Parkinson’s disease is characterized by the presence in brain tissues of aberrant aggregates primarily formed by the protein α-synuclein. It has been difficult, however, to identify compounds capable of preventing the formation of such deposits because of the complexity of the aggregation process of α-synuclein. By exploiting recently developed highly quantitative in vitro assays, we identify a compound, squalamine, that blocks α-synuclein aggregation, and characterize its mode of action. Our results show that squalamine, by competing with α-synuclein for binding lipid membranes, specifically inhibits the initiation of the aggregation process of α-synuclein and abolishes the toxicity of α-synuclein oligomers in neuronal cells and in an animal model of Parkinson’s disease.

Abstract

The self-assembly of α-synuclein is closely associated with Parkinson’s disease and related syndromes. We show that squalamine, a natural product with known anticancer and antiviral activity, dramatically affects α-synuclein aggregation in vitro and in vivo. We elucidate the mechanism of action of squalamine by investigating its interaction with lipid vesicles, which are known to stimulate nucleation, and find that this compound displaces α-synuclein from the surfaces of such vesicles, thereby blocking the first steps in its aggregation process.

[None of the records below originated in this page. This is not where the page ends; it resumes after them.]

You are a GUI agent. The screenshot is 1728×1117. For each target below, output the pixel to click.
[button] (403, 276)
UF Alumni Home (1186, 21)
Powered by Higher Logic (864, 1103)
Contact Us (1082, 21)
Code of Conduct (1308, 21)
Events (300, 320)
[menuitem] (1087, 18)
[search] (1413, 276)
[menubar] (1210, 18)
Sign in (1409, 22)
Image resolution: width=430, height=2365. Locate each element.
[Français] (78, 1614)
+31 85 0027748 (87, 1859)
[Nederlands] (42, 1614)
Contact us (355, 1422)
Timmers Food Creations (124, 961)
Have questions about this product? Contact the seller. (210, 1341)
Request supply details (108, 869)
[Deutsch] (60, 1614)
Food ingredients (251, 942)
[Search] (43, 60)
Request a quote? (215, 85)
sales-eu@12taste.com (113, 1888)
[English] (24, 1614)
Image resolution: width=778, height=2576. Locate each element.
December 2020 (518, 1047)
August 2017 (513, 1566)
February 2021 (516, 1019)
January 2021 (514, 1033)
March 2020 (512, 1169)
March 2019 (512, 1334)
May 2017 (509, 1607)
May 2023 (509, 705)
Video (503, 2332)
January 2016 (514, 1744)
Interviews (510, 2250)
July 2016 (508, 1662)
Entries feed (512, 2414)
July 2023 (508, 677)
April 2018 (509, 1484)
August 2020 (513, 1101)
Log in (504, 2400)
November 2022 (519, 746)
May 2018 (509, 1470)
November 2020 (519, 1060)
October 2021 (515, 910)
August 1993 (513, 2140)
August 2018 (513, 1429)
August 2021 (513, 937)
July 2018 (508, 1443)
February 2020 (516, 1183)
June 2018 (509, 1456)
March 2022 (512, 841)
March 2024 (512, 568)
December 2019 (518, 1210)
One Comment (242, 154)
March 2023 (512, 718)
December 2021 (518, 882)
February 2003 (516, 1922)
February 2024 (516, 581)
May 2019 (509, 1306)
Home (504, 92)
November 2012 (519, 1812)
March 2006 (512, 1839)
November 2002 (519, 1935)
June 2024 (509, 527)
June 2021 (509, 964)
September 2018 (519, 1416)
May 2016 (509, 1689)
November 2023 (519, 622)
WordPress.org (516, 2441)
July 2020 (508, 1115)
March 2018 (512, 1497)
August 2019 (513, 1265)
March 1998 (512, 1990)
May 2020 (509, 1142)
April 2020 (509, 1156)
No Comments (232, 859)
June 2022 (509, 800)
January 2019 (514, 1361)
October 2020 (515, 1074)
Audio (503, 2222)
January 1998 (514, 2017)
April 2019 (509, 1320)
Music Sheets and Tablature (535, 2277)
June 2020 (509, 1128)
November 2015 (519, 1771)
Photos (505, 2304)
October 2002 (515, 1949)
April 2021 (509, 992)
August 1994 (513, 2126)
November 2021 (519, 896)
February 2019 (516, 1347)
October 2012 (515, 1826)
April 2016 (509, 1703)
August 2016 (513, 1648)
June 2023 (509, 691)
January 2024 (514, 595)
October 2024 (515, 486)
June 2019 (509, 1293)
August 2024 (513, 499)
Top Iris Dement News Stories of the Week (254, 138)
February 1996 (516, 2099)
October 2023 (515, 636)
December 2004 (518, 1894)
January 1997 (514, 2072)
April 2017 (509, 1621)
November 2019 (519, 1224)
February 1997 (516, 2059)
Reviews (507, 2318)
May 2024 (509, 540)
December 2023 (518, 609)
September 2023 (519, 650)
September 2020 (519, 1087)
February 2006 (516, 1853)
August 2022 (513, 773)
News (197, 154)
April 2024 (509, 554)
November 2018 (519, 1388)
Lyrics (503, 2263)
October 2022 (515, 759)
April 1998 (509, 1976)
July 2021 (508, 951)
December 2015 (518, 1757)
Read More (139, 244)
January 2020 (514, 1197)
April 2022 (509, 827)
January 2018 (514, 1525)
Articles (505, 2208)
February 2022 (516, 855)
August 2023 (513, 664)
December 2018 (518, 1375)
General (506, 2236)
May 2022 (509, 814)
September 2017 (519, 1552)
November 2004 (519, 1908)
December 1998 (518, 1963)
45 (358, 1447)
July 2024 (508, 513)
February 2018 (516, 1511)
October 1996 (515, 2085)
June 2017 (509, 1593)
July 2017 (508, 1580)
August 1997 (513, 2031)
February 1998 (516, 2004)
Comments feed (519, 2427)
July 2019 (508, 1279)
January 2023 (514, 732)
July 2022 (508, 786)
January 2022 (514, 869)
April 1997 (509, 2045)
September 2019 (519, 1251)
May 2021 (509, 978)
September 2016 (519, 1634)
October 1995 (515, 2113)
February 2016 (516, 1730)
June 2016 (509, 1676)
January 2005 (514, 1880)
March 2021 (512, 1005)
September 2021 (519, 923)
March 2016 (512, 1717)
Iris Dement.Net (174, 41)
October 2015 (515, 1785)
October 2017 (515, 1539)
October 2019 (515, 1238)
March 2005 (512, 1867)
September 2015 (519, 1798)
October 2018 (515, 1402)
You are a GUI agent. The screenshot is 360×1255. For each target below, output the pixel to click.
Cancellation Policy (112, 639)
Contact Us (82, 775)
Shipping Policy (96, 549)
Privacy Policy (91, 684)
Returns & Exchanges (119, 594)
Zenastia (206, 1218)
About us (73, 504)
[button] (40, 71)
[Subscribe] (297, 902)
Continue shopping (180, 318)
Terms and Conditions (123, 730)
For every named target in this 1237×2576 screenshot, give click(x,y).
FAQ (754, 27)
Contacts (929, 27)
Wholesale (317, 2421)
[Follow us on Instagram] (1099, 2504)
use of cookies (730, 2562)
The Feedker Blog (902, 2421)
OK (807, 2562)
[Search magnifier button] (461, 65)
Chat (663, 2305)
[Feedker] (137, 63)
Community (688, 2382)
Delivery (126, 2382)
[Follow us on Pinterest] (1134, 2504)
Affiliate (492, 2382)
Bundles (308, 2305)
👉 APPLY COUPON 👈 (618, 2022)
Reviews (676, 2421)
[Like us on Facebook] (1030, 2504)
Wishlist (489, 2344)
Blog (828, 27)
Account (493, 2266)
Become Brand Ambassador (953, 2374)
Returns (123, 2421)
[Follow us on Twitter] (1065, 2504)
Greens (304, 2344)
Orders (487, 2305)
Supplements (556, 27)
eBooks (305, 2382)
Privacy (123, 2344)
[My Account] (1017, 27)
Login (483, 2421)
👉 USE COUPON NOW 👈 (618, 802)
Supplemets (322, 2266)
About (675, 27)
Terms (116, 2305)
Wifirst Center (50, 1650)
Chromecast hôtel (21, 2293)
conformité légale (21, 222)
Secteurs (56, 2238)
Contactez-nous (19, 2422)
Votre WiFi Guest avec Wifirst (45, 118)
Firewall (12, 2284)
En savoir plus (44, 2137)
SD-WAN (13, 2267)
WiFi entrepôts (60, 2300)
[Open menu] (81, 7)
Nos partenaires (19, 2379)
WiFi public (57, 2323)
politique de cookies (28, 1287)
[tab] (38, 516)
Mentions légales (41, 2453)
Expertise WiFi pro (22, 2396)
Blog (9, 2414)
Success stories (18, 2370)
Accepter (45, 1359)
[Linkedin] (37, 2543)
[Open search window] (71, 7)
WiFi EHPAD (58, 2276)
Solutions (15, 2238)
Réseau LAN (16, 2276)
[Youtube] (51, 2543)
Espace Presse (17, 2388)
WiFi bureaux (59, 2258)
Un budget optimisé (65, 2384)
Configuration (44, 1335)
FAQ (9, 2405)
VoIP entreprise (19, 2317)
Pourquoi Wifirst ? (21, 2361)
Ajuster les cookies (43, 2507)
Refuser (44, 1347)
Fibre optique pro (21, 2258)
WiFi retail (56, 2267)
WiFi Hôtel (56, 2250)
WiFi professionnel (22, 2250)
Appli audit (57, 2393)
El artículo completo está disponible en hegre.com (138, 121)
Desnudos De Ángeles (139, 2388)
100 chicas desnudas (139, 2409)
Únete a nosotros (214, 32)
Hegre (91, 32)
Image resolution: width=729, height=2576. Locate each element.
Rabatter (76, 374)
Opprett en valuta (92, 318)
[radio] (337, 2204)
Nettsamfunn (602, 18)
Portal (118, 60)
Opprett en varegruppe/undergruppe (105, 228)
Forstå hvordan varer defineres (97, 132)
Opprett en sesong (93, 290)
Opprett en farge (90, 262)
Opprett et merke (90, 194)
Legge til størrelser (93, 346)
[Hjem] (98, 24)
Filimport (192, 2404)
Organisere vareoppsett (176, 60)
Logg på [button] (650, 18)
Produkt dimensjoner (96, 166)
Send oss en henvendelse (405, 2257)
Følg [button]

We also show that squalamine almost completely suppresses the toxicity of α-synuclein oligomers in human neuroblastoma cells by inhibiting their interactions with lipid membranes. We further examine the effects of squalamine in a Caenorhabditis elegans strain overexpressing α-synuclein, observing a dramatic reduction of α-synuclein aggregation and an almost complete elimination of muscle paralysis. These findings suggest that squalamine could be a means of therapeutic intervention in Parkinson’s disease and related conditions.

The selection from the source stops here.